Emsal Mahkeme Kararı İstanbul 1. Asliye Ticaret Mahkemesi 2021/51 E. 2023/278 K. 31.03.2023 T.

Görüntülediğiniz mahkeme kararı henüz kesinleşmemiştir. Yararlı olması amacıyla eklenmiştir.

T.C.
İSTANBUL
1. ASLİYE TİCARET MAHKEMESİ

ESAS NO : 2021/51
KARAR NO : 2023/278

DAVA : İflas (Doğrudan Borçlu Tarafından Talep Edilen İflas (İİK 178))
DAVA TARİHİ : 03/09/2018
KARAR TARİHİ : 31/03/2023

Mahkememizin 2018/777 E. 2019/948 K. sayılı 28/11/2019 tarihli kararı İstanbul Bölge Adliye Mahkemesi 45.Hukuk Dairesinin 14/12/2020 tarih 2020/1524 E 2020/327 K sayılı kararı ile kaldırılmakla dosya yukarıda belirtilen sıraya kaydedilmiş ve yapılan açık yargılama sonunda;
GEREĞİ DÜŞÜNÜLDÜ:
Davacılar vekili dava dilekçesinde özetle, müvekkili şirketlerin pasif malvarlıkları toplamının, aktif malvarlıkları toplamını aştığı, şirketlerin bilançoları ve öz varlıklarının zarara dönüştüğünü, borçlarını ödeyemez duruma düştüğünden müvekkillerinin doğrudan iflasına karar verilmesini talep etmiştir.
Davacılar vekilince ibraz edilen vekaletnamede davacıların iflasını isteme konusunda özel yetkinin bulunduğu anlaşılmıştır.
Davacı şirketlerin sicil adreslerine göre mahkememizin iş bu davaya bakma konusunda kesin yetkili olduğu sonucuna varılmıştır.
İİK 166. maddesinde usulle iflas talebine ilişkin ilanlar yapılarak gazeteler dosya içine celp edilmiştir.
Yapılan ilan neticesinde müdahale dilekçeleri sunulmuş ve müdahiller ve vekilleri, davacı şirketlerden alacaklı olduklarını beyan etmişlerdir.
Davacı şirketlerin gerçek malvarlığı bilançosunun çıkarılması bakımından ilgili kurum ve kuruluşlara yazılar yazılarak cevapları dosya içine sağlanmış ve şirketlerin borca batıklık bilançosunun çıkarılması bakımından malvarlığındaki unsurlar dikkate alınarak teknik bilirkişiler ve mali müşavir bilirkişiler vasıtasıyla yaptırılan inceleme neticesinde rapor ve iki ayrı ek rapor alınmıştır.
Dosyada mevcut bulunan 30/01/2019 tarihli bilirkişi raporunda özetle, “davacı … A.Ş.’nin rayiç değer bilançosuna göre 7.711.182,13 TL, davacı …A.Ş.’nin 15.720.833,49 TL, davacı … A.Ş.’nin ise 8.897.377,21 TL miktarında borca batık olduğu” açıklanmıştır.

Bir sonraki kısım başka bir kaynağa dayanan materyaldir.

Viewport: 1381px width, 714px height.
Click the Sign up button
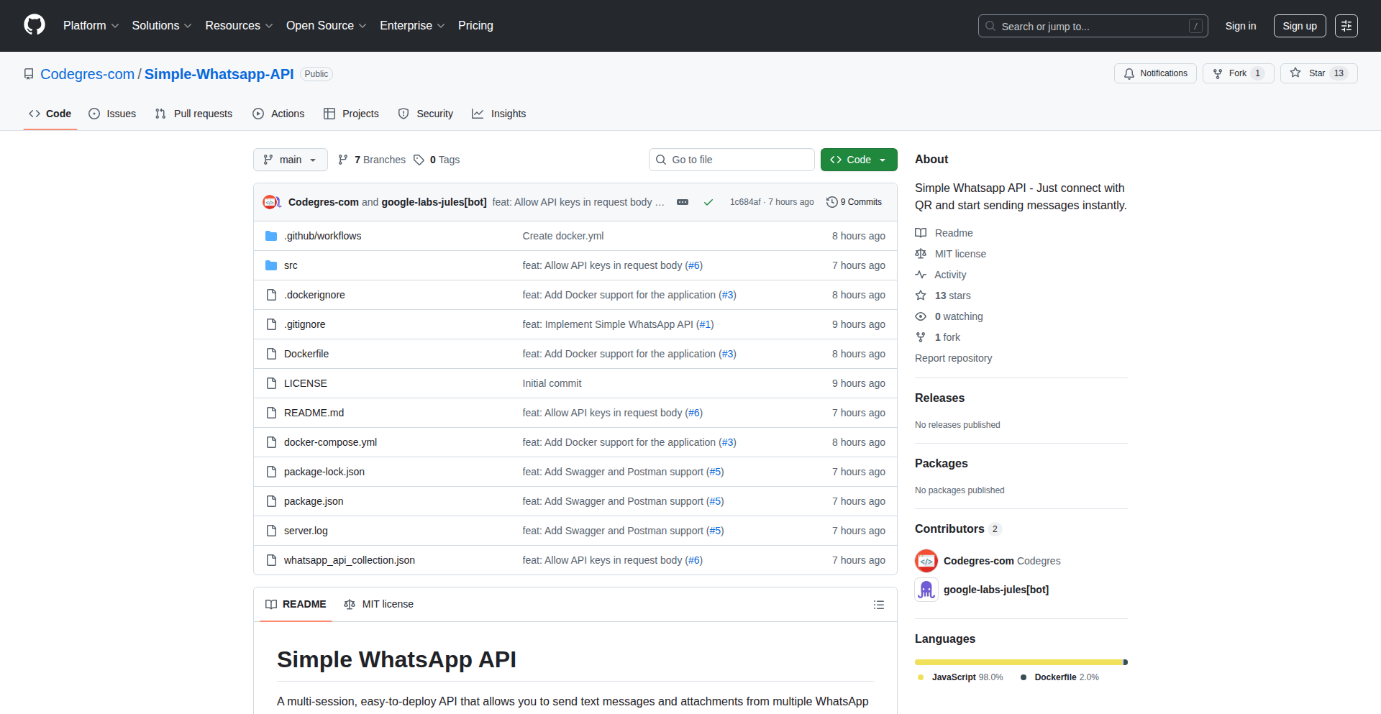tap(1299, 26)
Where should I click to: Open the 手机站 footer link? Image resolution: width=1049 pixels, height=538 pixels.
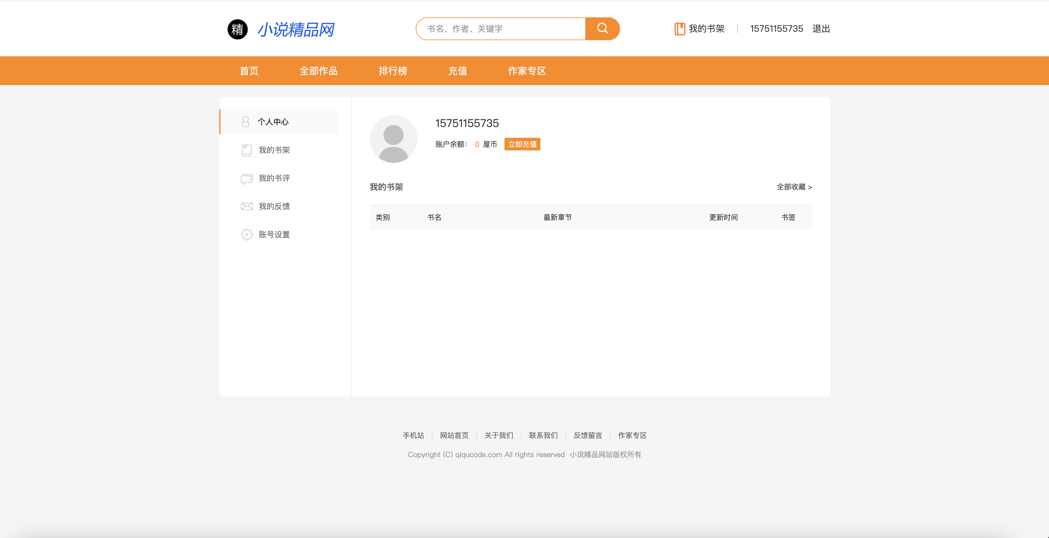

Davacı şirketlerin … dışında muhtelif il ve ilçelerde taşınmazlarının bulunduğu anlaşıldığından, anılan taşınmazların mahallinde görülerek keşfen yapılacak inceleme neticesinde güncel rayiç değerinin tespiti için bulundukları yer mahkemelerine ayrı ayrı talimatlar yazılmış ve rayiç değerlere ilişkin raporlar dosya içine sağlanmıştır. Bu aşamadan sonra kök raporu düzenleyen aynı bilirkişi heyetinden ek rapor alınma yoluna gidilmiş ve 16/07/2019 tarihli ek raporda, gerçek malvarlığı bilançolarına göre “davacı … A.Ş.’nin 6.654.701,75 TL, davacı … A.Ş.’nin 14.709.272,66 TL, …A.Ş.’nin 687.769,95 TL borca batık bulundukları” ifade edilmiştir. Ancak bu raporda, davacı şirketlerin aktiflerinde bulunan araçların rayiç değerinin dikkate alınmayıp 0 olarak kabul edilmesi karşısında ikinci kez ek rapor alınmış ve 07/10/2019 tarihli ikinci ek raporda da, “… A.Ş.’nin 5.910.701,75 TL, … A.Ş.’nin 14.265.772,66 TL, … …A.Ş.’nin ise 687.769,95 TL borca batık oldukları” ifade edilmiştir.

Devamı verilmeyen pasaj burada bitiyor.